You’ve heard it before. In order to run faster, you need to run faster! Use these three running exercises to get faster without it even feeling like work!
The toughest part about running faster is that it HURTS–at least initially. The intensity of a quicker pace mixed with the panic of trying to hold onto your breathing can be a lot to handle.
So, how do you adjust in order to accept and even embrace this type of intensity Here’s something that worked for us:
We’re going to give you a little strength training workout–an “intro to intensity,” if you will. You’ll be combining bodyweight exercises–burpees with squat jumps.
But wait! Before you roll your eyes at us, keep in mind that the misery is only going to last for four minutes! Ready to get started?
1) Start with two feet under your hips, standing tall, toes straight ahead.
2) Sit your hips back to place your hands on the ground in front of your feet.
3) Now either step or jump your feet back to a straight arm plank.
4) From here, do a “controlled crash” to the ground–chest and hips laid flat on the ground.
5) Now snake your chest up, leaving the knees on the ground.
6) Once the chest is off the ground, snap the hips to reverse the arch and bring the feet back into your hands, just under your hips.
7) Now, stand up.
8) Raise your arms overhead and hop.
9) That’s one burpee.
10) *If that is not sustainable for more than a few reps, ditch the “fake push-up”. Simply step or jump out to the plank and immediately bring feet back in to stand.
Now we’re ready to fire up the glutes and hamstrings with squat jumps. Here’s what the squat jump looks like:
1) Stand tall, with your feet slightly wider than hip-width apart.
2) With your toes pointing straight ahead, sit the hips back and bend your knees slightly.
3) Make sure your knees are pressed out laterally, too.
4) Next, as you sit into the squat, bring your arms in front of you.
5) Once your hips are as parallel to the ground as they can be, squeeze your butt and press it down towards your heels.
6) From the depth of your squat, you’re going to throw your arms back behind you.
7) At the same time, press your hips forward into full extension as your legs straighten.
8) Instead of coming back to standing, the momentum from the arms will help elevate you into a slight hop out of the standing position.

Stored data:

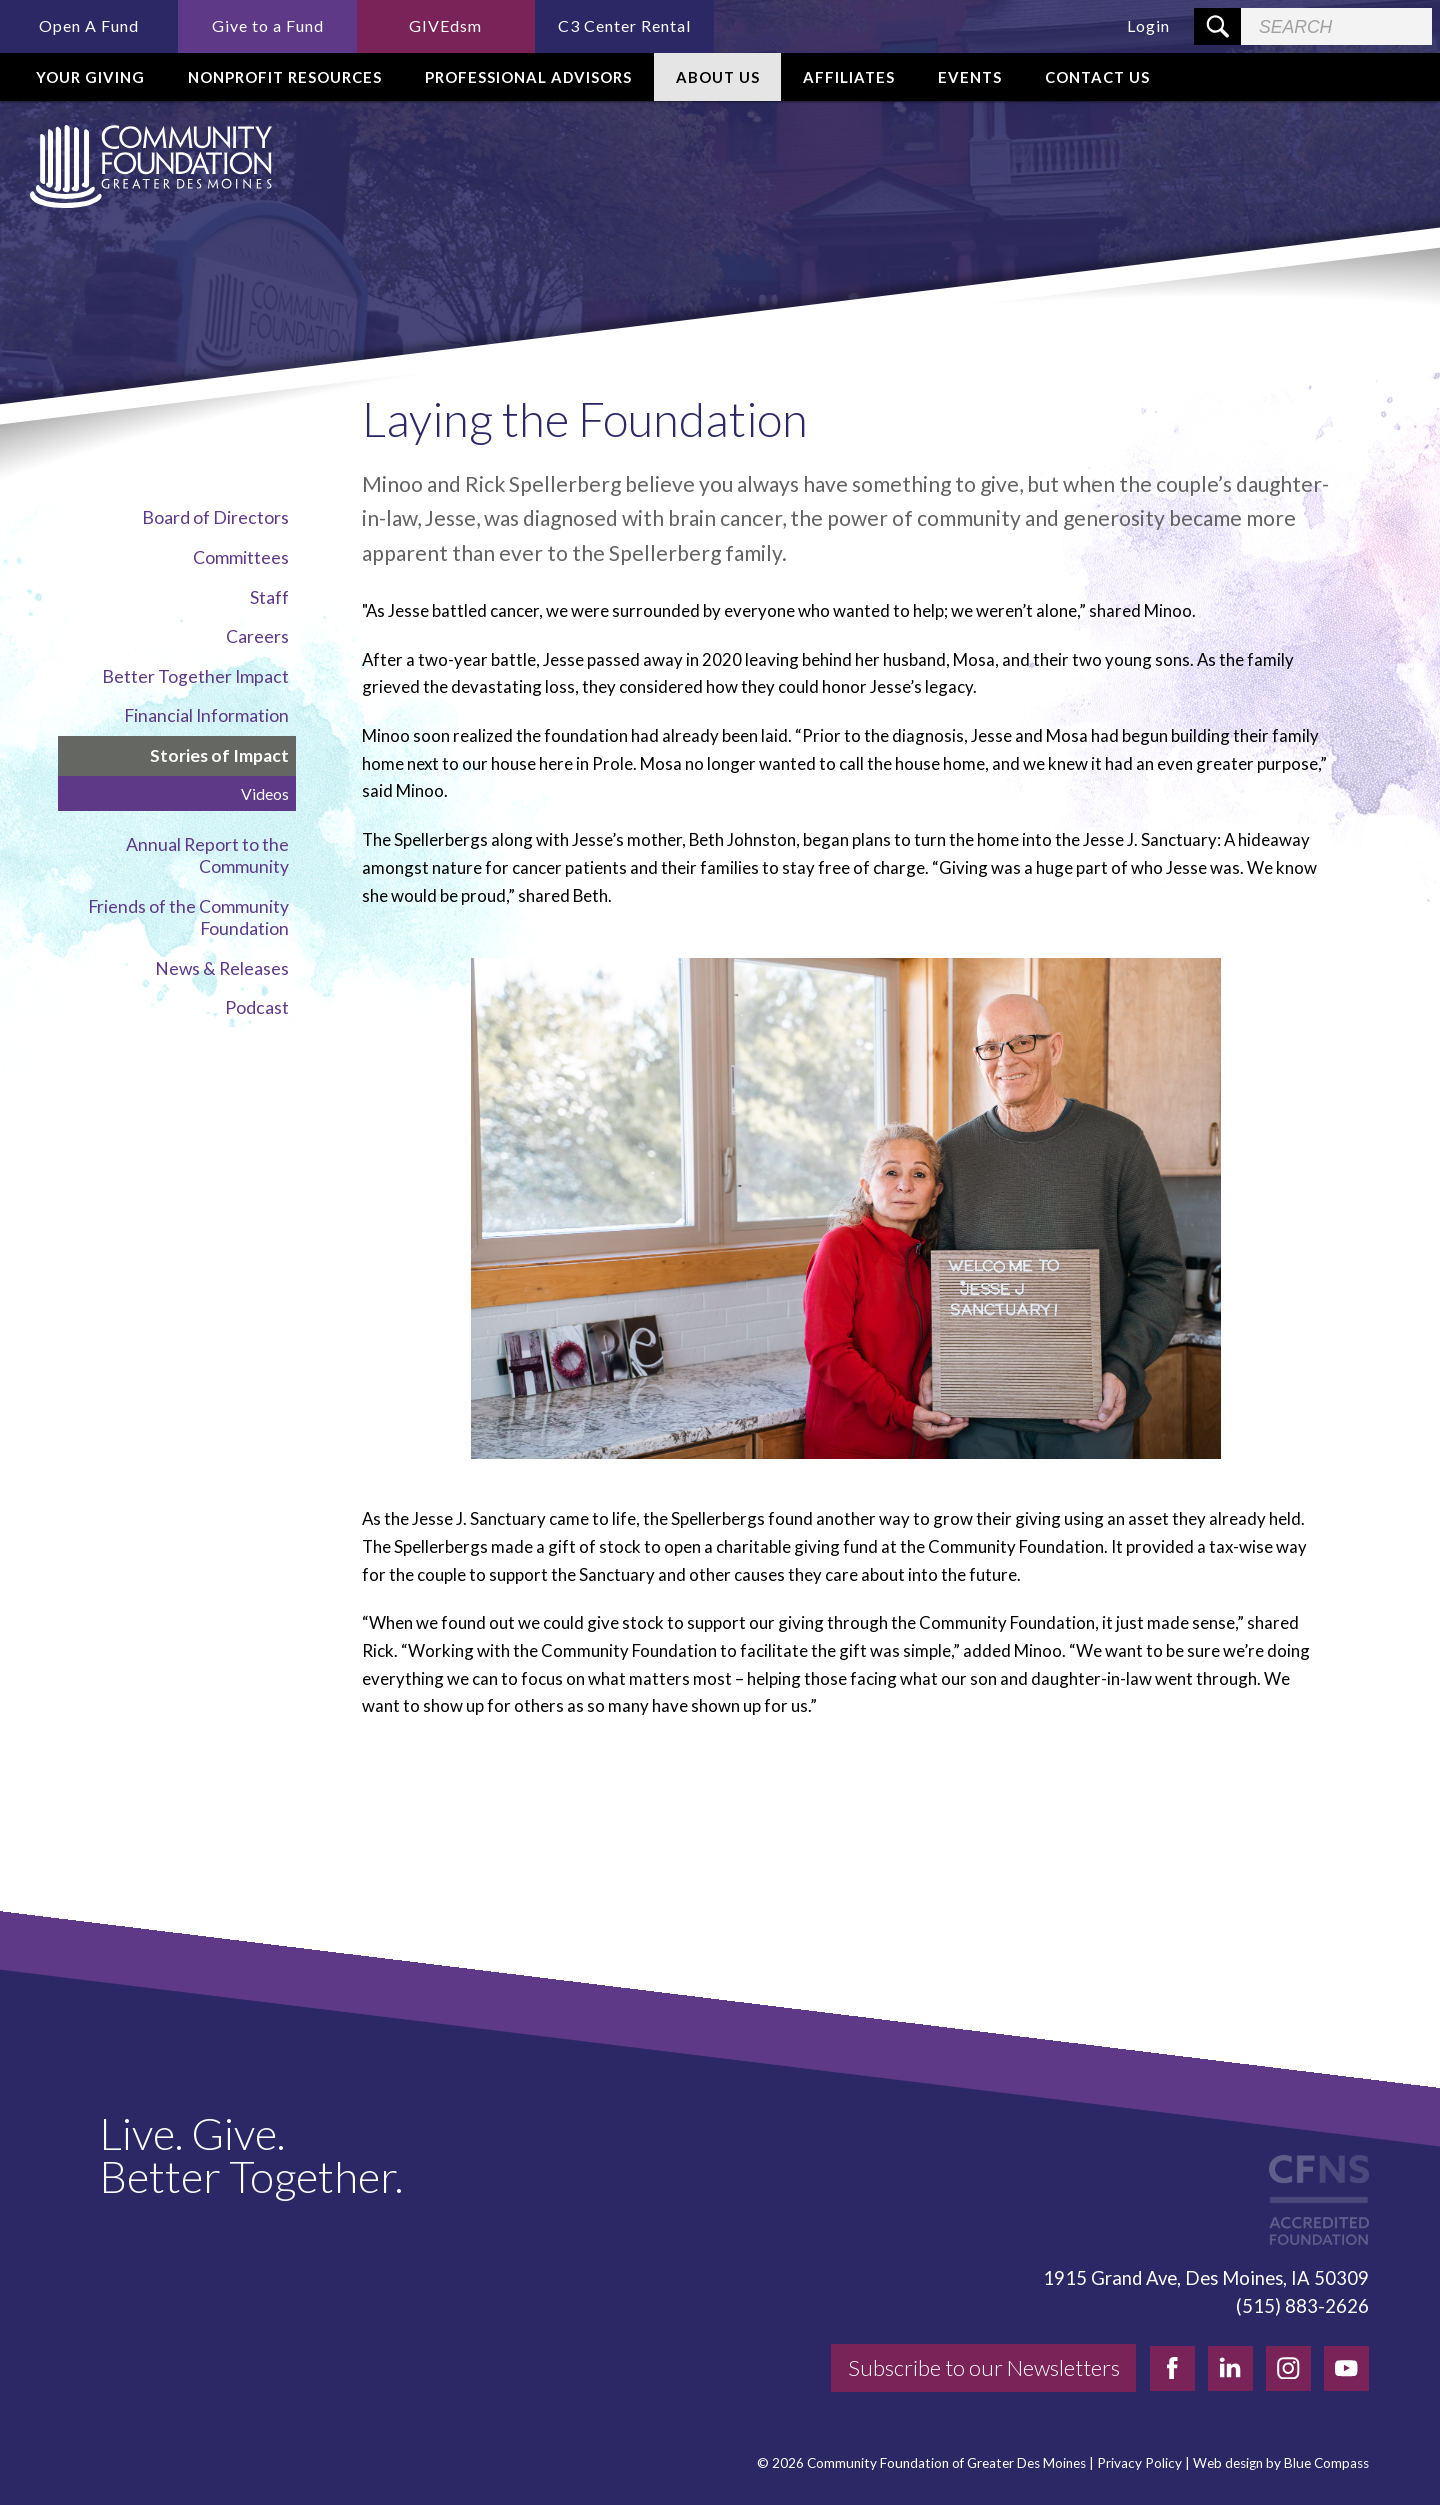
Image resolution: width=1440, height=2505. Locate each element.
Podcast (257, 1007)
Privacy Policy (1139, 2463)
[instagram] (1288, 2368)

Stated goal 1: Summarize the running article in two sentences.
Stated goal 2: According to the running article, how long does the misery of the workout last?
Stated goal 3: Please quote the running article between "You’ve heard it" and "exercises–burpees with squat jumps.", inclusive.

Full solution 1: Running faster hurts at first, so the article offers a four-minute strength workout that combines burpees with squat jumps as an "intro to intensity." It walks through the steps of each exercise and gives an easier burpee option that drops the "fake push-up."

Full solution 2: Four minutes.

Full solution 3:
You’ve heard it before. In order to run faster, you need to run faster! Use these three running exercises to get faster without it even feeling like work!
The toughest part about running faster is that it HURTS–at least initially. The intensity of a quicker pace mixed with the panic of trying to hold onto your breathing can be a lot to handle.
So, how do you adjust in order to accept and even embrace this type of intensity Here’s something that worked for us:
We’re going to give you a little strength training workout–an “intro to intensity,” if you will. You’ll be combining bodyweight exercises–burpees with squat jumps.